▸ **Excerpt to read**:
Monday, October 10, 2022

Making End's Meet Properly

4AverageLife's Main Personal List
  1. Fall in love with the type who fulfills my preferences and then marry this good woman.
  2. Work on staying concentrated and finishing in a timely manner.   
  3. Handle an important task at work.   
  4. Conduct regular hygiene. Take shower before sleeping.
  5. Work out regularly with cardio-muscular exercises. 
  6. Stay up a little later at night to manage trades.
  7. Finish reading a novel  
  8. Buy a single family home. 
  9. Finish my software engineering related courses.
  10. Work on applying clean stuff to my face. Buy related products.
  11. Continue to do growing-naturally-taller routines, even if some of them are a scam! 
  12. Do some smart cooking.
  13. Prepare for trips. Create and use a checklist. Buy tickets
  14. Finish voting on mail-in ballots
Honestly, I would really like to find myself an exciting girlfriend who's ready to be my wife! I think it would then make my life a lot more fun even though it's already manageable with what I have going on. Deep down inside I believe that I can live a single man's life happily while achieving all the goals that I ever wanted for myself and live a full life. I can also find myself hanging out with different types of crowd easily. I now have all the confidence that I could ever want underneath for myself. 
---

I think a big trick that I'm learning for myself is to just put on a smile while I'm facing some type of adversity which feels sort of negative and then move in while focusing on what I intended to do. 

For one of the qualities that I have, I can mesh well with just about any personality type if I wanted to. We can totally be in disagreement with a lot of things, but I can still call them friends. For a close friend, our personalities might work really well together like we could even be ideal romantic partners if we were both interested but she's still lacking in a few qualities I look for. It makes sense in that she already admitted to liking me a lot and mentioned that I have the right personality for her. She even has been able to convince her closest friends to want to go on a date with me! 

To make matters worse, she ended up saying that I'm like a brother to her which greatly angered me so it was an offensive remark to me and even a soulmate said the same thing to me! This really drove me so crazy for a while underneath but now I understand that it's still offensive to me because I only have one little sister who should be able to call me an actual brother, and I see her as a very special family member. However, I can understand being called a spiritual sibling through my faith which is what even practicing spouses can say to each other! Also, I'm never interested in talking to them about dating while thinking it's a waste of time from already seeing neither of them as a good girlfriend for me. It always made me think about it because they still like to sometimes bring it up about me finding other women to date.

Besides this frustration with those close friends, I do have another friend who I see as having enough qualities for me to want to date but has a deal breaker from being a single mom. Another guy friend I know only wants to date these women, so I guess it can sometimes also really be about what our preferences are. If this single mom I'm friends with called me a brother, then I think I can let it slide more easily from staying interested to talk about why she isn't interested in me and just accept it. It's still possible that I might change my mind about her later on though and go back to becoming frustrated with her if she ever did! However, she has been complimenting me as of late, which is so nice of her.  

I never really practiced enough personal reflection of why some things just tick me off so much.

Maybe it's because it's a highly introverted thing, and I'm not so much of an introvert. I prefer being extroverted. From writing to putting up posts on here, it's like a trade off with doing something introverted and then sharing it anonymously on here for any random person to read! This then makes it an extroverted thing for me, so all these introverted posts I've been doing is really me making an extroverted expression of just letting out anything boggling me because I'm already confident to know doing this is always enough and healthy for me without having to pay for any therapist. It's so brilliant, I know!

▸ **Data excerpts**:
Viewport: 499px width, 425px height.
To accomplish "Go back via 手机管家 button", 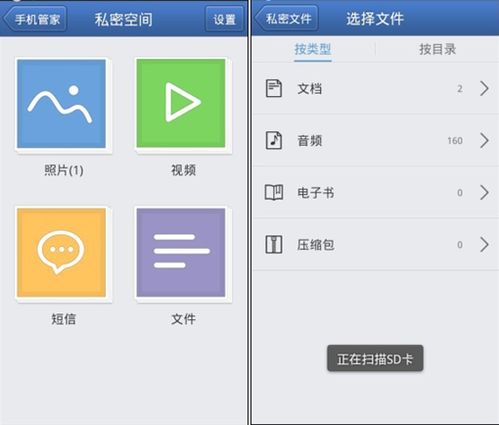I will [35, 19].
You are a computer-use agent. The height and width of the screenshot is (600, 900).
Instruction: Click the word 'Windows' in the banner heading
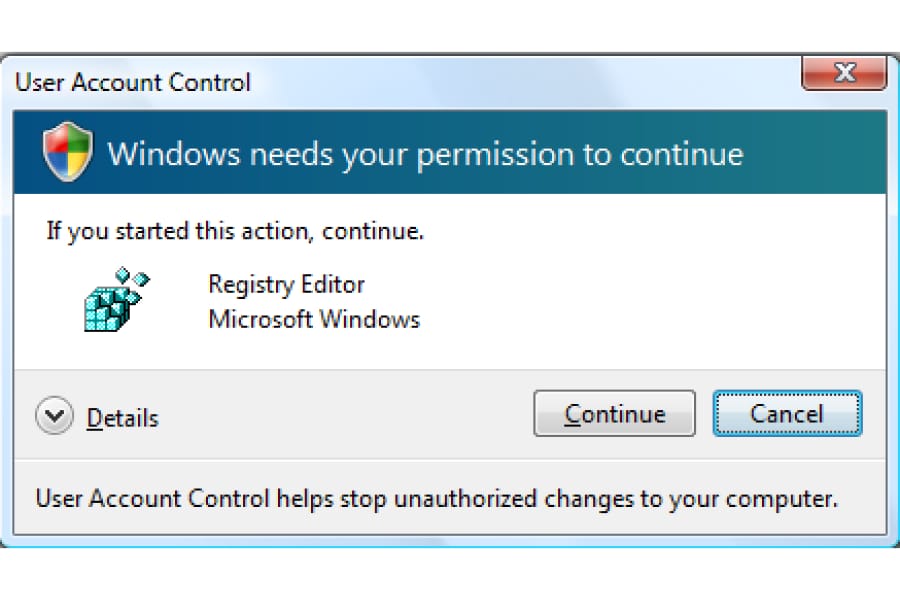(174, 154)
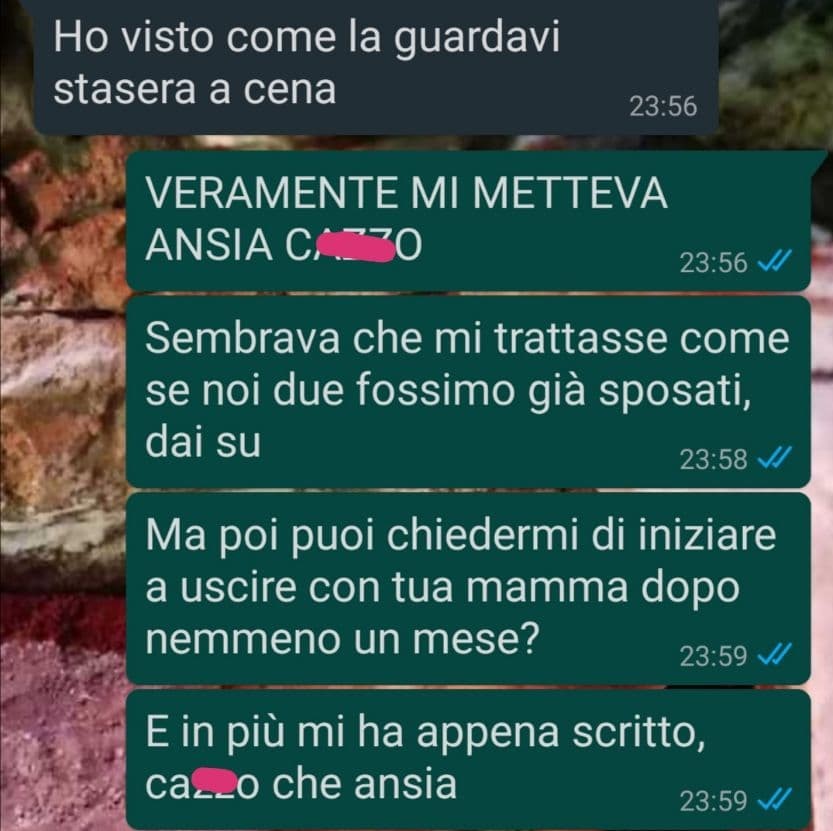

▸ **Exercise requirements**: Retype the stretch of the blog post above from "Making End's Meet" through "this good woman.", keeping every word and punctuation mark unchanged.

▸ **Task answer**:
Making End's Meet Properly

4AverageLife's Main Personal List
  1. Fall in love with the type who fulfills my preferences and then marry this good woman.